Thanks for sending the PR, I took a deeper look at the comments on ⚙ D130849 [mlir][memref] Introduce memref.offset and memref.stride ops as well as to the abstraction that @stellaraccident has been iterating on: iree/VMVXOps.td at main · iree-org/iree · GitHub.
There is one aspect that happens at the LLVM level today that I do not see a clear path on: inserting and extracting in and out of the llvm.struct
that represents the descriptor provides a structuring type that does not exist outside of the LLVM dialect.
Our objective is to get rid of that descriptor ourselves by folding it away before LLVM, for a bunch of different reasons, in particular because LLVM is not the one true thing that everyone wants to lower out to (e.g. SPIR-V, libxsmm etc).

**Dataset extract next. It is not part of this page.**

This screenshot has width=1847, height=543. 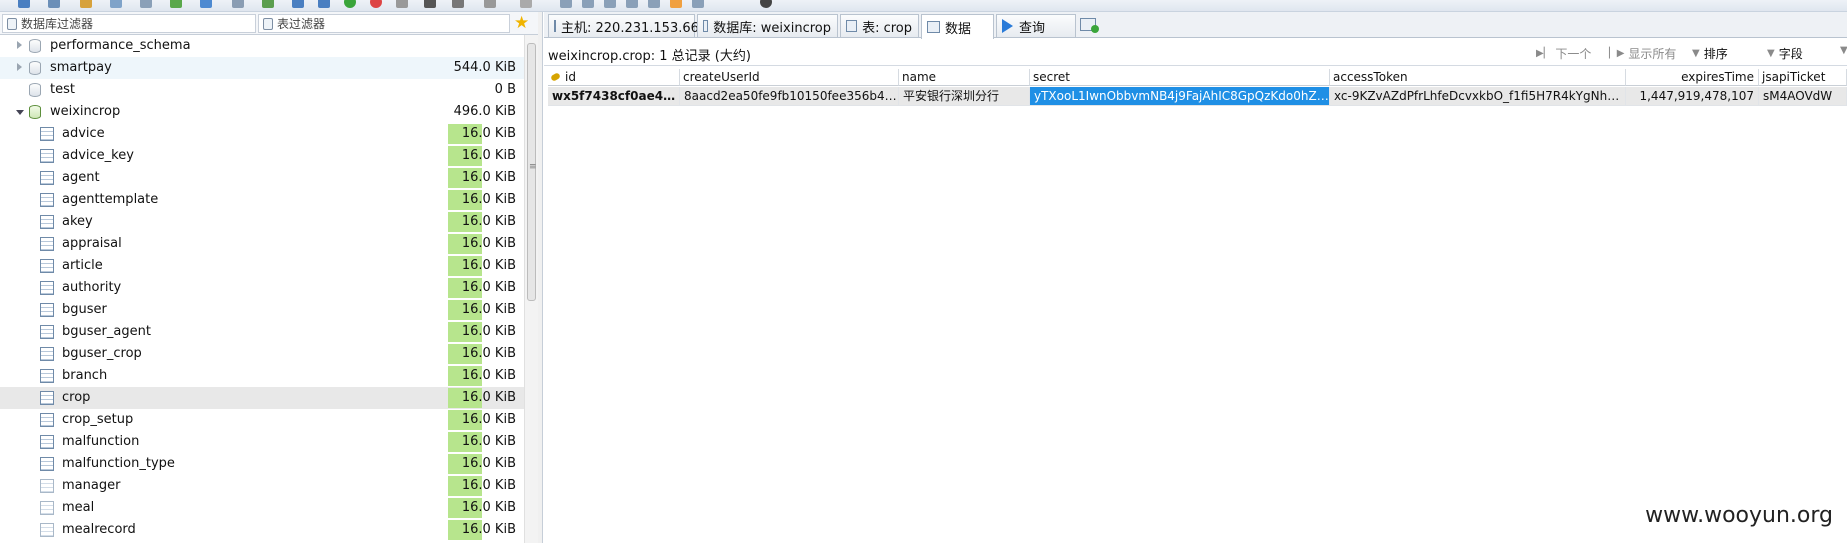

My current analysis of the possibilities is:
- memref.dim, memref.stride, memref.offset, memref.reinterpret_cast to create a new descriptor, some other memref abstraction to extract the base
memref<T>
(i.e. where ⚙ D130849 [mlir][memref] Introduce memref.offset and memref.stride ops seems like it will evolve) - a single
memref.descriptor
op that returns a 4-element result like @stellaraccident has. - adding a hypothetical
memref_descriptor
type specifically for this purpose. - adding hypothetical
struct
type that at a higher level of abstraction than LLVM with its owninsert
/extract
.
Of the 4, the struct
seems appealing in practice and would be useful for other ongoing work.
However the struct
type is likely overkill atm because we don’t need multiple levels of type nesting since the descriptor is flat (not truly flat but it can be represented with 4 results and indexing with %sizes#0
, %strides#1
, etc…).
The multi-op aspect seems overkill too and asymmetrical and I think manipulating the following IR is going to be more beneficial for the purpose we are after right now.

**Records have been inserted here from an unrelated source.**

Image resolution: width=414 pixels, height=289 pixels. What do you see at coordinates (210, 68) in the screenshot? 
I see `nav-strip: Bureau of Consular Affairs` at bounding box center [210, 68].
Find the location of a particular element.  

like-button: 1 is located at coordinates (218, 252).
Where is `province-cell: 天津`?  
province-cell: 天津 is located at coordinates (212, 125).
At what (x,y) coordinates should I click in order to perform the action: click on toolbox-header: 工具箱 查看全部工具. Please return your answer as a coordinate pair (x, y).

// (New): Extract descriptor-related information.
%base, %offset, %sizes:2, %strides:2 = memref.descriptor %m: memref<?x?xT>
// (Existing): Construct a new memref from descriptor pieces.
%m = memref.reinterpret_cast %base to offset:[%offset] sizes: [%sizes#0, %sizes1] strides: [%strides0, %strides1]: memref<?x?xT> to memref<?x?, offset: ?, strides : [?, ?]>
I do not have a strong opinion on whether we need a specific memref_descriptor type
to hide away the multi-result, I suspect it may be unnecessary.
As it stands I think I’d prefer to see @stellaraccident’s abstraction be ported to MLIR.
One potential drawback would be that it is overkill to extract all %base, %offset, %sizes:2, %strides:2
if we only need to manipulate say %strides#0
but I don’t think this is really a concern in practice for now.
The size is definitely used in a bunch of other places in codegen and memref.dim continues to make sense but we still want to discourage accessing and manipulating individual strides / offsets outside of structured memref.reshape
, memref.subview
ops and friends.
To that effect, having a single op to get the descriptor seems more appealing.
It would also be clear that wherever we see a non-strided memref, the descriptor does not exist and verification errors ensue.
It seems less intuitive to see a verification error on:
%0 = memref.stride %m, %c0 : some_memref_type_that_is_not_a_strided_memref
@ftynse in case he has a different reading / sensibility than me on this topic.